List every line of these records as a JSON array of strings, one string per line, skipping blank lines and leaving the pictures out.

---------- Records supplied ----------

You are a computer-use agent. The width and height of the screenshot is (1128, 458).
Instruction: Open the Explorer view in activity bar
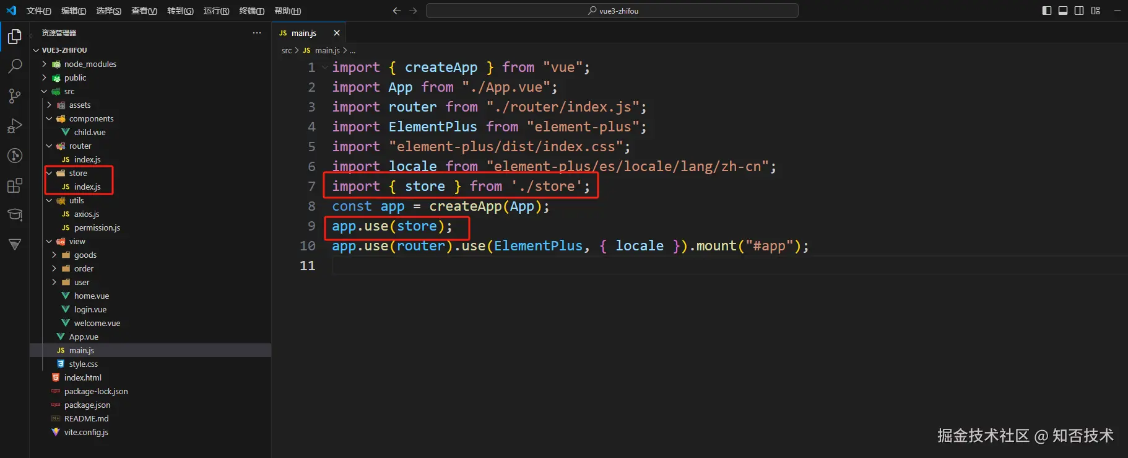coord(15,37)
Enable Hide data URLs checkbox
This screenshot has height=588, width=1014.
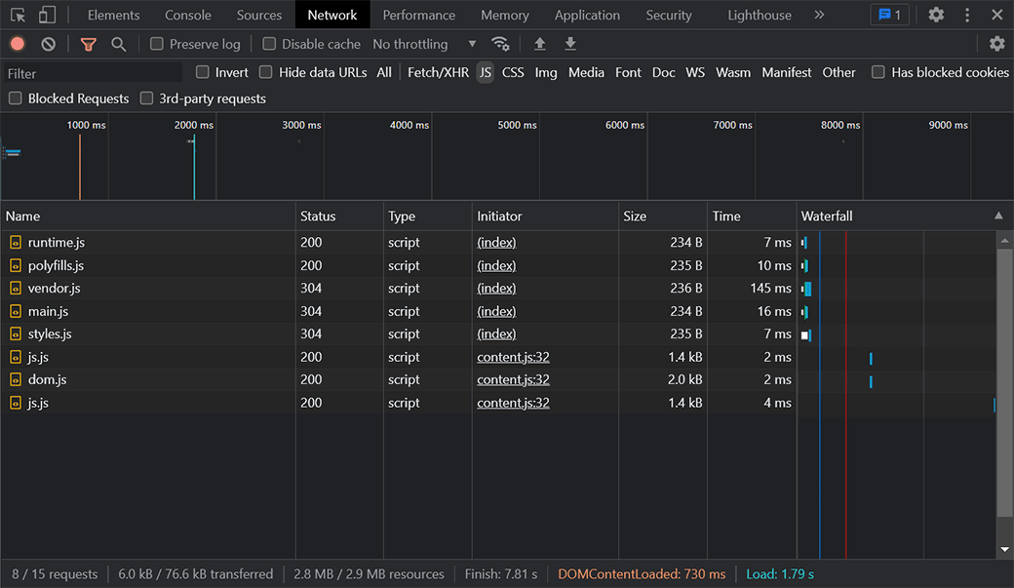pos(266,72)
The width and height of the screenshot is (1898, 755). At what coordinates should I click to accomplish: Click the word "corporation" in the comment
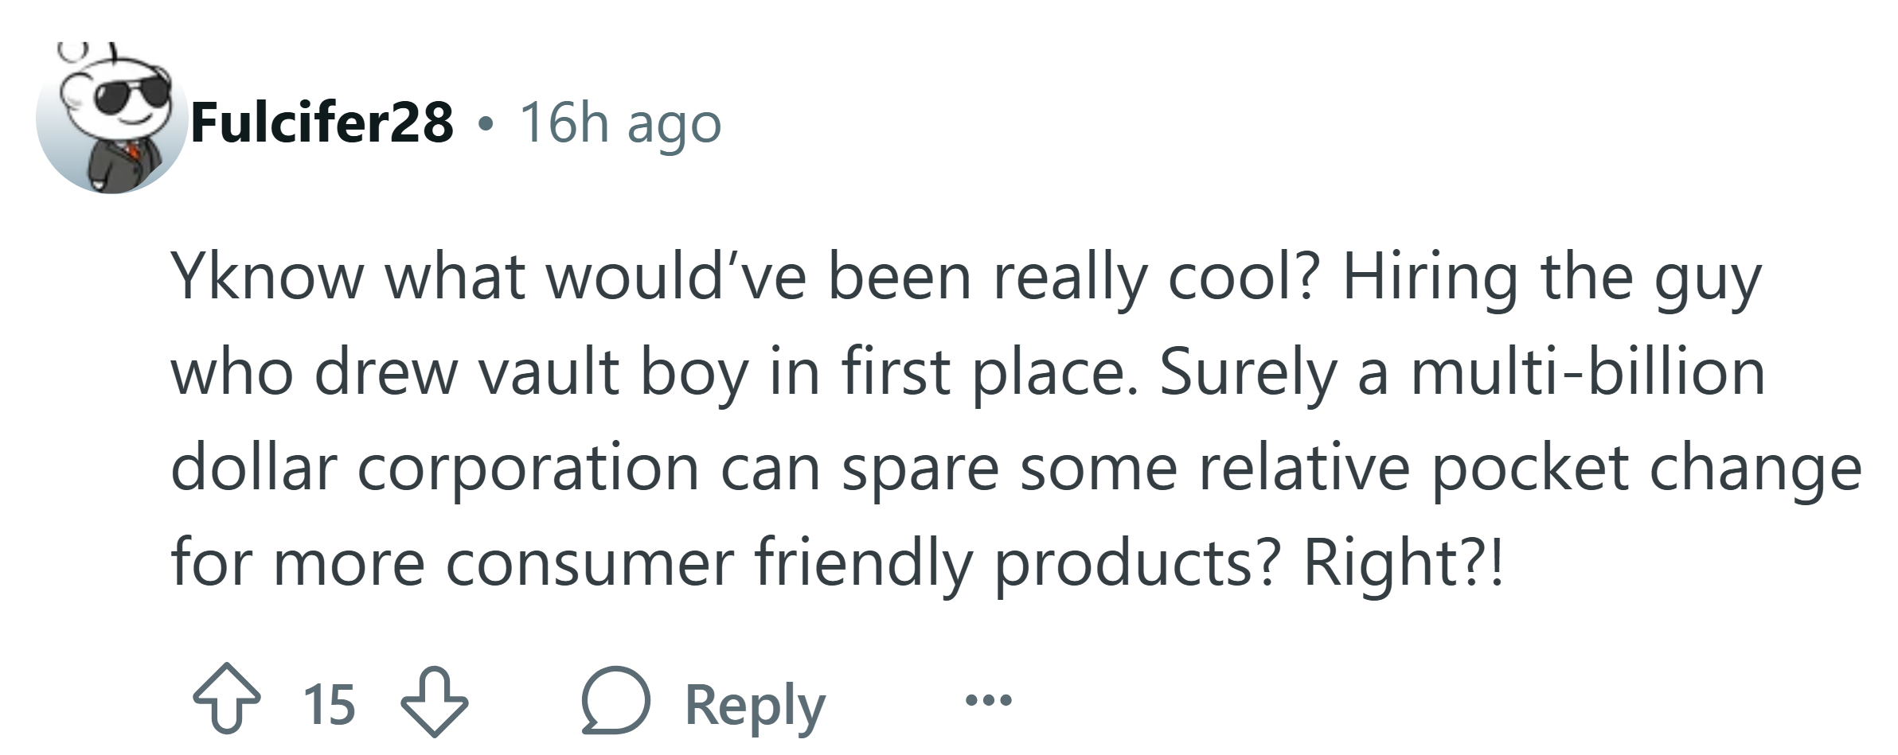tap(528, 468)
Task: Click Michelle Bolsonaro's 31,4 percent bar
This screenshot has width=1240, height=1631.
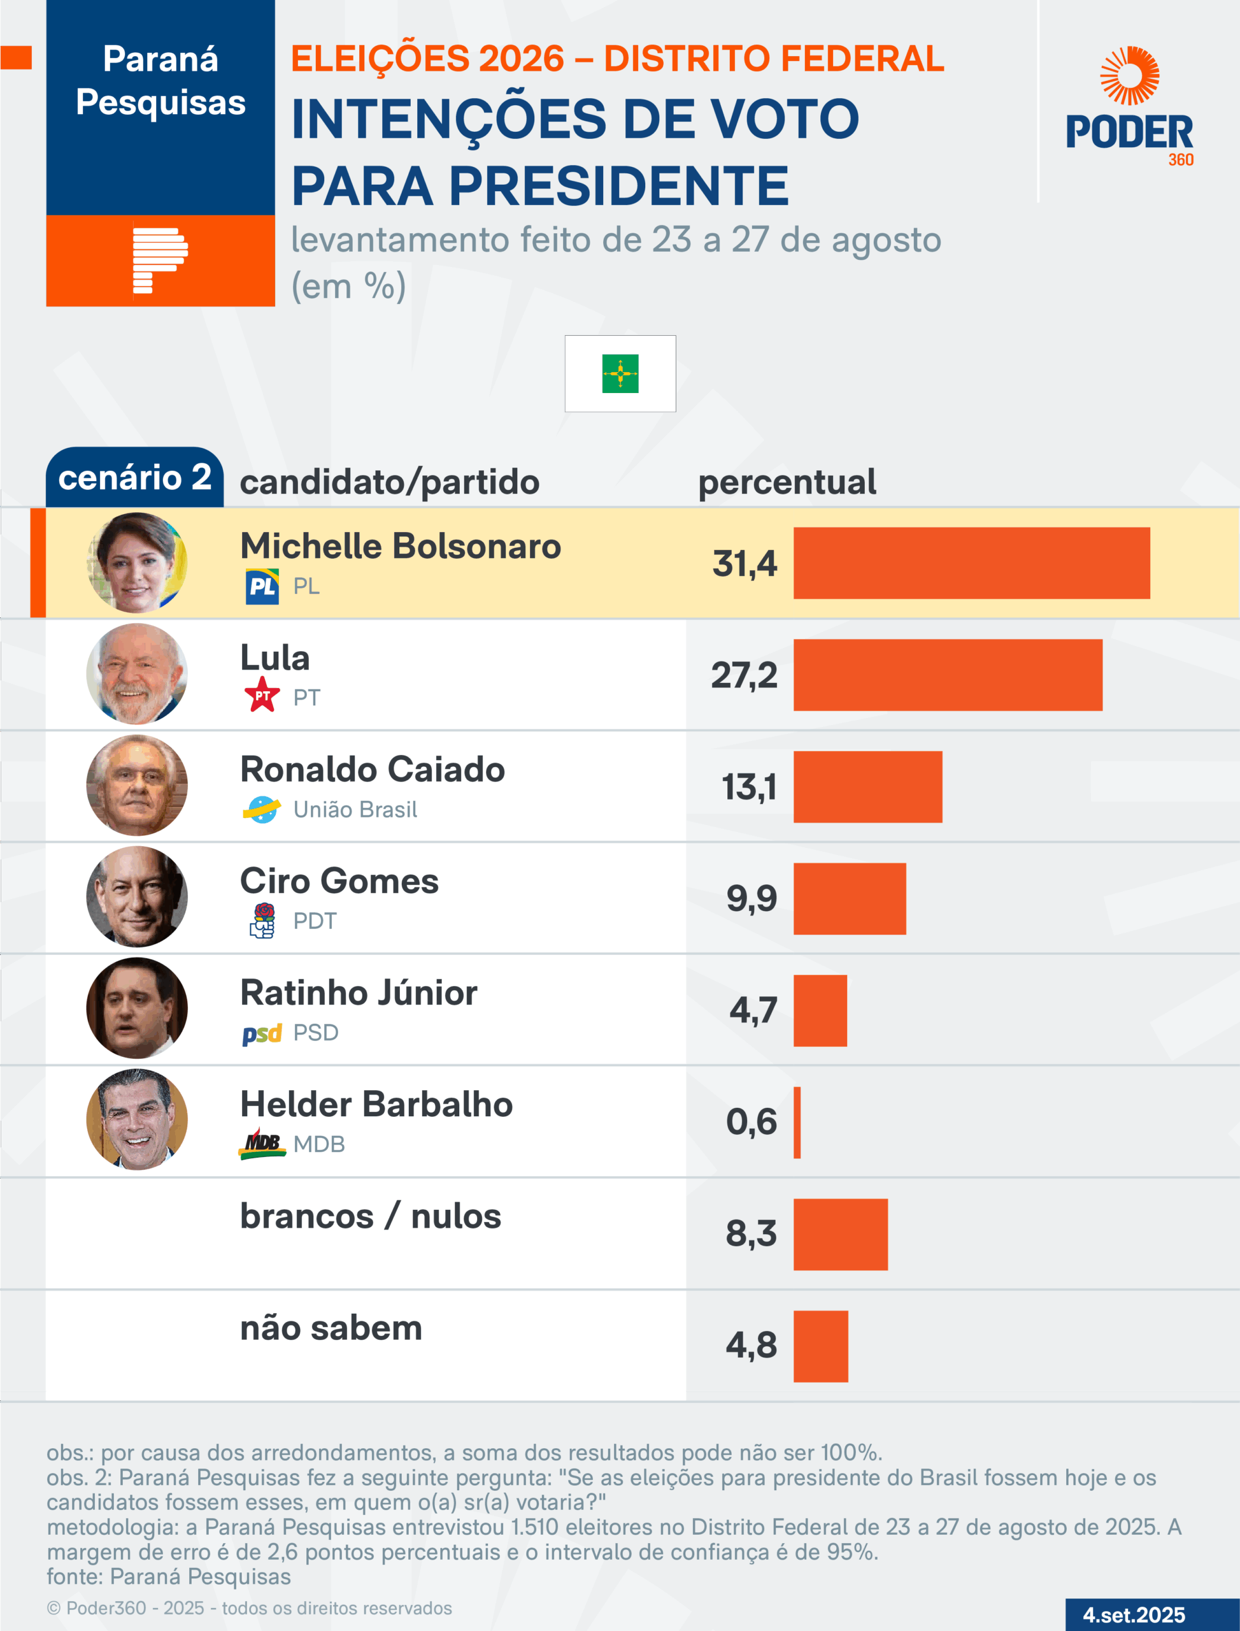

----------

**Output for this task:**
[
  "You are a computer-use agent. The width and height of the screenshot is (1128, 458).",
  "Instruction: Open the Explorer view in activity bar",
  "coord(15,37)",
  "Enable Hide data URLs checkbox",
  "This screenshot has height=588, width=1014.",
  "pos(266,72)",
  "The width and height of the screenshot is (1898, 755). At what coordinates should I click to accomplish: Click the word \"corporation\" in the comment",
  "tap(528, 468)",
  "Task: Click Michelle Bolsonaro's 31,4 percent bar",
  "This screenshot has width=1240, height=1631."
]